◆ Work instruction 1 ◆
Using the book recommendations below, decide whether each statement agrees with them: (a) My Phantoms is called the sparest of Riley's novels; (b) the writer first heard of Riley through a friend's recommendation; (c) the writer advises skipping all of O'Hara's novels. For each, answer yes or no and quote the deciding words.

◆ Text provided ◆
╔══
There is nothing about life and death that Anna DeForest leaves unsaid in this slim but bountifully profound novel about a freshly graduated doctor’s first year of residency. DeForest is the rare writer who never once takes the easy way out of a sentence or a feeling or a rumination. She takes what the rest of us are afraid to confront or own up to and comes right out and puts it eternally into words. The result is that everything DeForest writes feels to a reader as if it’s both the first and the definitive of its kind. Most writers have just one or two things they can do decently, but DeForest’s extraordinary strengths defy any attempts at enumeration.



My Phantoms by Gwendoline Riley (2021)


I first learned of Gwendoline Riley in a review that made her books sound drab in the way that someone once said the Smiths made drab music for drab people. So I immediately started ordering everything she wrote. My Phantoms is the sparest of her novels and, for me, the most difficult to pull away from. There’s the book itself, and there’s the shadow it leaves after you’ve read it. The shadow is even as haunting as the book.



Pipe Night (1945), Hellbox (1947), or just about any other short-story collection by John O’Hara (skip the novels except for the first two)
╚══
◆ Dataset content ◆
╔══
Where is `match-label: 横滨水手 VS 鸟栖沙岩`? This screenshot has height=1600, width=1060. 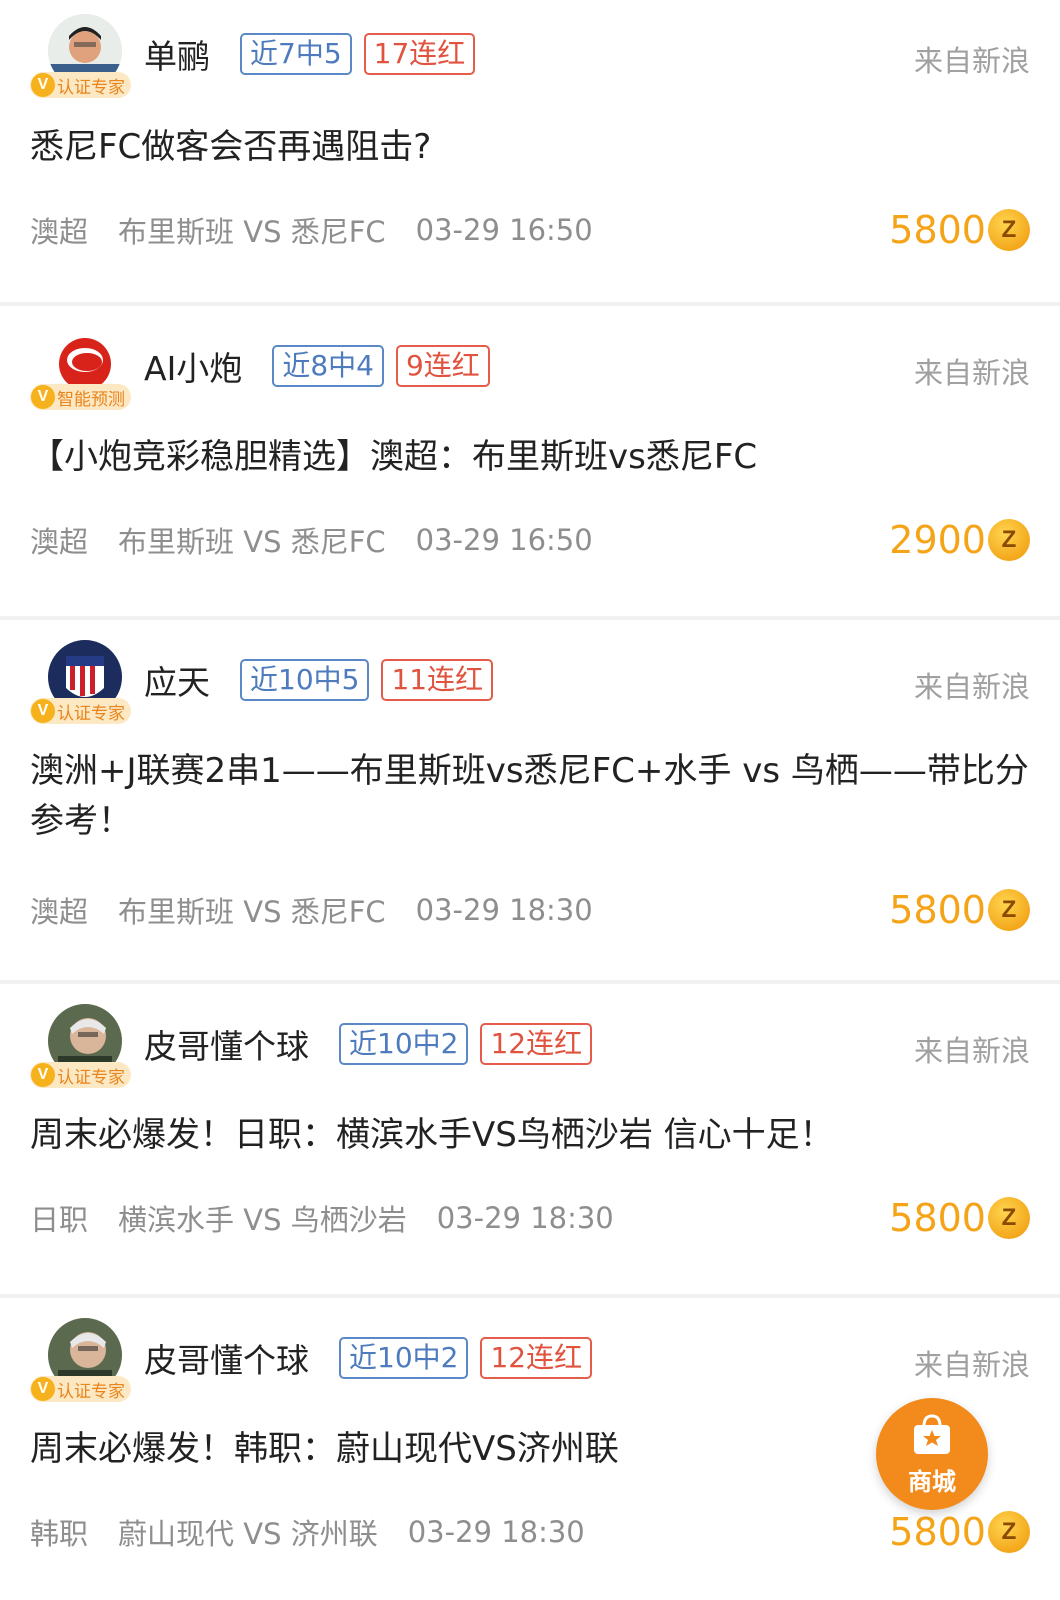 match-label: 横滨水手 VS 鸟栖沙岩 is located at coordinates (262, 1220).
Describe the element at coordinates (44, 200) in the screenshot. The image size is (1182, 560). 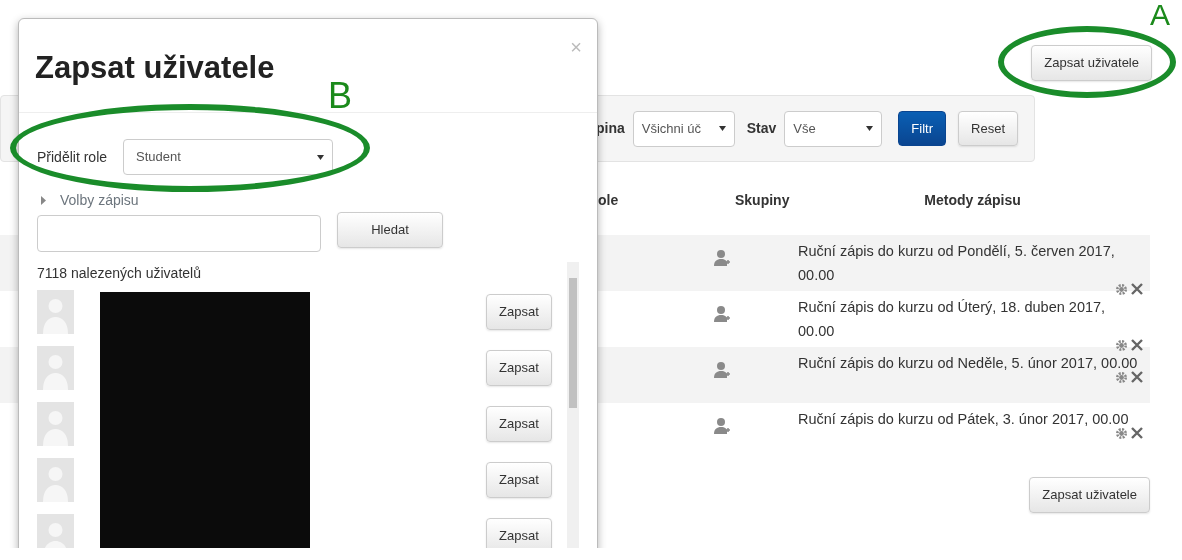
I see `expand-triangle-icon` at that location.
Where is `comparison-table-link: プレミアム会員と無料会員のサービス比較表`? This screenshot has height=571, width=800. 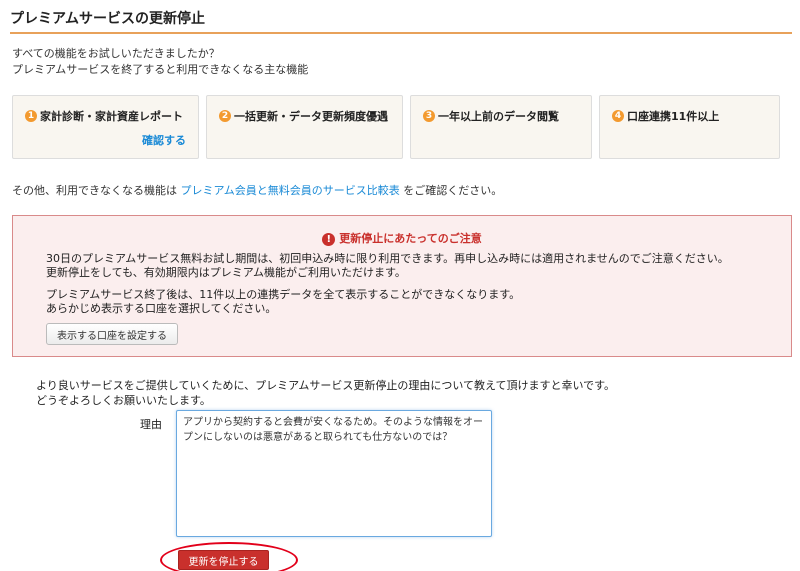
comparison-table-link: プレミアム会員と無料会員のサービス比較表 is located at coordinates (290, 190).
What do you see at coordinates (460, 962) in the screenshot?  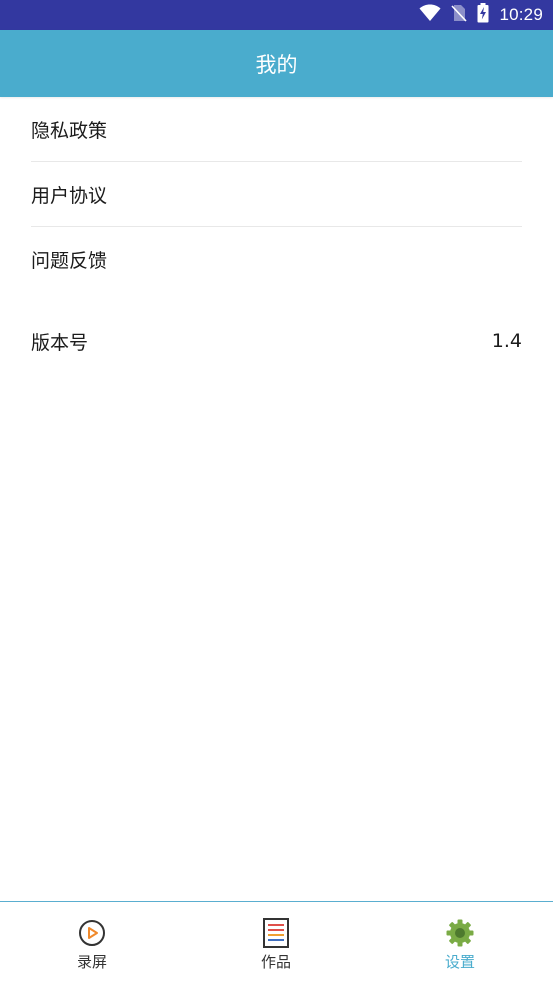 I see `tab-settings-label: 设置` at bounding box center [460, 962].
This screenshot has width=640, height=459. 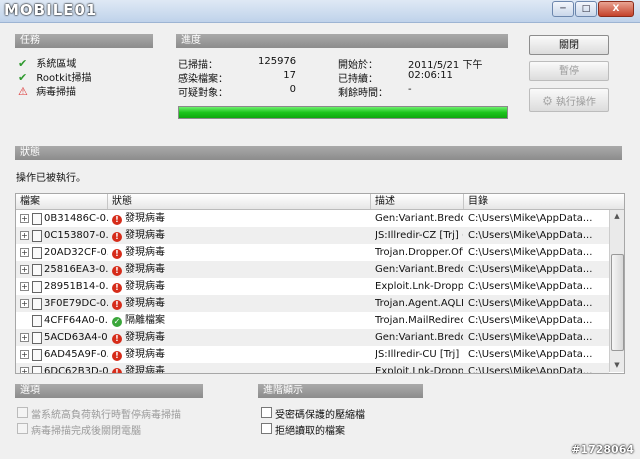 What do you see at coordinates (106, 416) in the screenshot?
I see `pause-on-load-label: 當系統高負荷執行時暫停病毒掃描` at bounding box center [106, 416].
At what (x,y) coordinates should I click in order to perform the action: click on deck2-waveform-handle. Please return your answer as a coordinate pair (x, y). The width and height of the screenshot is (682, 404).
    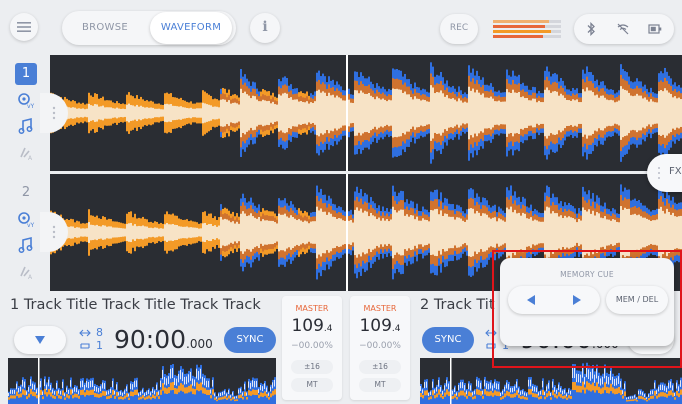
╚══
◆ Work instruction 2 ◆
In the records above, retype the lines between the one holding "Describe the element" and the one holding "comparison-table-link: プレミアム会員と無料会員のサービス比較表 is", inclusive, and leave out the pictures.

◆ Task answer 1 ◆
(a) Yes: "My Phantoms is the sparest of her novels"
(b) No: "I first learned of Gwendoline Riley in a review"
(c) No: "skip the novels except for the first two"

◆ Task answer 2 ◆
Describe the element at coordinates (44, 200) in the screenshot. The image size is (1182, 560). 
I see `expand-triangle-icon` at that location.
Where is `comparison-table-link: プレミアム会員と無料会員のサービス比較表`? This screenshot has height=571, width=800. 
comparison-table-link: プレミアム会員と無料会員のサービス比較表 is located at coordinates (290, 190).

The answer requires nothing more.